─── DATA SUPPLIED

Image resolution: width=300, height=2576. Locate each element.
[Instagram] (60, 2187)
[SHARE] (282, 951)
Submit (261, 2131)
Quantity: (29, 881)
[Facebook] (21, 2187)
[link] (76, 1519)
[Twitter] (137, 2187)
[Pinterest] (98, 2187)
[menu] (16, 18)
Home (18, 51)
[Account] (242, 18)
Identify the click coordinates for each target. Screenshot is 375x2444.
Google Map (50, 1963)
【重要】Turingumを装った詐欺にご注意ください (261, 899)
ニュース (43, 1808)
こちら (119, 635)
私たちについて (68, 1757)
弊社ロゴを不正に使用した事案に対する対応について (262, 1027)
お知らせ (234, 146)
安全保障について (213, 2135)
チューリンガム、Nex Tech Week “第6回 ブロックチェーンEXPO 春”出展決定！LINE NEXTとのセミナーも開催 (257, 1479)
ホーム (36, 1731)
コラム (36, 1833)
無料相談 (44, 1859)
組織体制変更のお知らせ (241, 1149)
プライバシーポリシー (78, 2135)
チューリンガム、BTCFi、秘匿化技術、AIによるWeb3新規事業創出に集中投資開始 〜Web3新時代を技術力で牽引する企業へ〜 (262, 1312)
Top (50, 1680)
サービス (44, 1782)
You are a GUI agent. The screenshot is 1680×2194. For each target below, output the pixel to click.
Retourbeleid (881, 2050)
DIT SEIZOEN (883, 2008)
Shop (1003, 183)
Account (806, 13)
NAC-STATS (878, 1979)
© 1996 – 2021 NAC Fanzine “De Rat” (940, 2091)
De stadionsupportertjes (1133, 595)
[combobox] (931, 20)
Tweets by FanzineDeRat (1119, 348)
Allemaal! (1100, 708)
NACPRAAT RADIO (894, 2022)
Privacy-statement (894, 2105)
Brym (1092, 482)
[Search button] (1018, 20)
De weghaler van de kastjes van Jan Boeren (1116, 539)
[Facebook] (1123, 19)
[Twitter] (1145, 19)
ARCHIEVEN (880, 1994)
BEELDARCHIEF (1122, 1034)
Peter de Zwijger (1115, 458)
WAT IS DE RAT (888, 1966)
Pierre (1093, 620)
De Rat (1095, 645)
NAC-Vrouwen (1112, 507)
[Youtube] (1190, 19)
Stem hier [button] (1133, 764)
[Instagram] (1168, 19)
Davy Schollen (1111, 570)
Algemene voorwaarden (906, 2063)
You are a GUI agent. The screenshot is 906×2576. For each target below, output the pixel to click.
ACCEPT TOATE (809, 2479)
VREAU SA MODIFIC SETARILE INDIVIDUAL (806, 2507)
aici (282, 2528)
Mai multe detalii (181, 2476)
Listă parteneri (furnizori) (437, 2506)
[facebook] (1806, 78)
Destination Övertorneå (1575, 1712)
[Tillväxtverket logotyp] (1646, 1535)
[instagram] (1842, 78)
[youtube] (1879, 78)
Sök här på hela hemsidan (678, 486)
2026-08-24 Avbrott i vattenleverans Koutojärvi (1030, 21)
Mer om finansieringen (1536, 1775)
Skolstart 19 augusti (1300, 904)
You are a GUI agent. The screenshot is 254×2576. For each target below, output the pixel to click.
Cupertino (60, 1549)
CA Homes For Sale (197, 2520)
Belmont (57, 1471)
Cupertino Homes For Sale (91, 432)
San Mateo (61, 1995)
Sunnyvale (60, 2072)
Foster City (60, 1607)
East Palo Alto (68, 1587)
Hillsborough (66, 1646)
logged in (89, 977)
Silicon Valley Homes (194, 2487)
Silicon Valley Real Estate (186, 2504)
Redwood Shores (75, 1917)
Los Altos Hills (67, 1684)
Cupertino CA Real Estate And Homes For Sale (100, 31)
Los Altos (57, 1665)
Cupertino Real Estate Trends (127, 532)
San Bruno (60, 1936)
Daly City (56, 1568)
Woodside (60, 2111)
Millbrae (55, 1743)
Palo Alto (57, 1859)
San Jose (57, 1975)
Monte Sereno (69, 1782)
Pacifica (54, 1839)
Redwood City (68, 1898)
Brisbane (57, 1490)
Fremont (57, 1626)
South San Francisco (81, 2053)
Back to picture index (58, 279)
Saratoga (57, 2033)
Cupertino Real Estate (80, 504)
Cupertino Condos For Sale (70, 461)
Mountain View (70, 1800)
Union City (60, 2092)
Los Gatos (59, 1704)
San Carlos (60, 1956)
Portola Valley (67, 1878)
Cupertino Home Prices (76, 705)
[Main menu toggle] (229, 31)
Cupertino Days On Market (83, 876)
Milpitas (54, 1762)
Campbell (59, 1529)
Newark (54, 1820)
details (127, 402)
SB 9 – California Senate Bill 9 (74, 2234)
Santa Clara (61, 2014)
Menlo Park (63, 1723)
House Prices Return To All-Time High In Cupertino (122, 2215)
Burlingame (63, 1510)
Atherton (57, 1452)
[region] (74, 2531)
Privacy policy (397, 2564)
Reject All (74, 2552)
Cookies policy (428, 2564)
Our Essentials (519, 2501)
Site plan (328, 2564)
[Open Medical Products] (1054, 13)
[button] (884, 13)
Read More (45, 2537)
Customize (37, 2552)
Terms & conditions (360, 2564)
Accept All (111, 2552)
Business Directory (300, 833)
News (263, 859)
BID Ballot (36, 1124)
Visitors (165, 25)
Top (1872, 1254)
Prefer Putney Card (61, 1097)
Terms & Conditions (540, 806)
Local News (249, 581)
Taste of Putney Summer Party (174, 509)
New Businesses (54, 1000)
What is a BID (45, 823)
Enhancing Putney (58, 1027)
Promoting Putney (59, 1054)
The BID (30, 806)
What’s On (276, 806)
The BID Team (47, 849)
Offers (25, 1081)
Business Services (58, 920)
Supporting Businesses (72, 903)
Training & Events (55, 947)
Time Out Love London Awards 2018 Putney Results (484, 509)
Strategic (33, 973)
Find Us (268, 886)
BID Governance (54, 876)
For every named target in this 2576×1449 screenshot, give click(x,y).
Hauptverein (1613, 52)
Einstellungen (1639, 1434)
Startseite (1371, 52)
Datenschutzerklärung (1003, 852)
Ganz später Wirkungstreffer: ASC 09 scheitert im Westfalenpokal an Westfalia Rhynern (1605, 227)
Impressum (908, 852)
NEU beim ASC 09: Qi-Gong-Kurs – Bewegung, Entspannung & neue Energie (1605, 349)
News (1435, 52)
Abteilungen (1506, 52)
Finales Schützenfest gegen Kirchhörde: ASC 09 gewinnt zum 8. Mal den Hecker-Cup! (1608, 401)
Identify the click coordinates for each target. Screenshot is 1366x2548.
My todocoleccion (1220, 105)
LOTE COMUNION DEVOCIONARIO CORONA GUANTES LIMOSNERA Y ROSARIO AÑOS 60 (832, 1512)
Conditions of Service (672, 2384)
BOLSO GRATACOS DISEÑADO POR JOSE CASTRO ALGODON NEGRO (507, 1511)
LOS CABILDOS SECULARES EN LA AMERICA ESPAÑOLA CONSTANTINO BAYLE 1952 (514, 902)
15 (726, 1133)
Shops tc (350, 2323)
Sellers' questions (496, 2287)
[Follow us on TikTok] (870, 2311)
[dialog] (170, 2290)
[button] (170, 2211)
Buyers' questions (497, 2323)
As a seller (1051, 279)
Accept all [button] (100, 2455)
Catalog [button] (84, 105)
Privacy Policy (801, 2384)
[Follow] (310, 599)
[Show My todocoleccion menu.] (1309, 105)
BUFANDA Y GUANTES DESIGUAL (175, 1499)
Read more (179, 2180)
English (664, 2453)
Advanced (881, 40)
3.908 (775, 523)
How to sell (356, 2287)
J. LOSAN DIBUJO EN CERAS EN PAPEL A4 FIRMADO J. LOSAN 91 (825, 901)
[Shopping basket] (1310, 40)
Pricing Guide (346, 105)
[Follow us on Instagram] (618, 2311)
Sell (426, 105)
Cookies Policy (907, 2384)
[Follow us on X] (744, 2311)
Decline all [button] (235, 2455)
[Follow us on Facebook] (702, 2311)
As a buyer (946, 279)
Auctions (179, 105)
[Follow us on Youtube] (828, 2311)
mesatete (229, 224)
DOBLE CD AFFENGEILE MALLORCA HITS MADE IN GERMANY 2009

──────

* [PROBLEM TO SOLVE]:
Starting at the line that contains "Sök här på hela hemsidan (678, 486)" and stopping after the line that contains "Sunnyvale (60, 2072)", write out every line exactly as it appears above, and no other line.

* [RESULT BELOW]:
Sök här på hela hemsidan (678, 486)
2026-08-24 Avbrott i vattenleverans Koutojärvi (1030, 21)
Mer om finansieringen (1536, 1775)
Skolstart 19 augusti (1300, 904)
You are a GUI agent. The screenshot is 254×2576. For each target below, output the pixel to click.
Cupertino (60, 1549)
CA Homes For Sale (197, 2520)
Belmont (57, 1471)
Cupertino Homes For Sale (91, 432)
San Mateo (61, 1995)
Sunnyvale (60, 2072)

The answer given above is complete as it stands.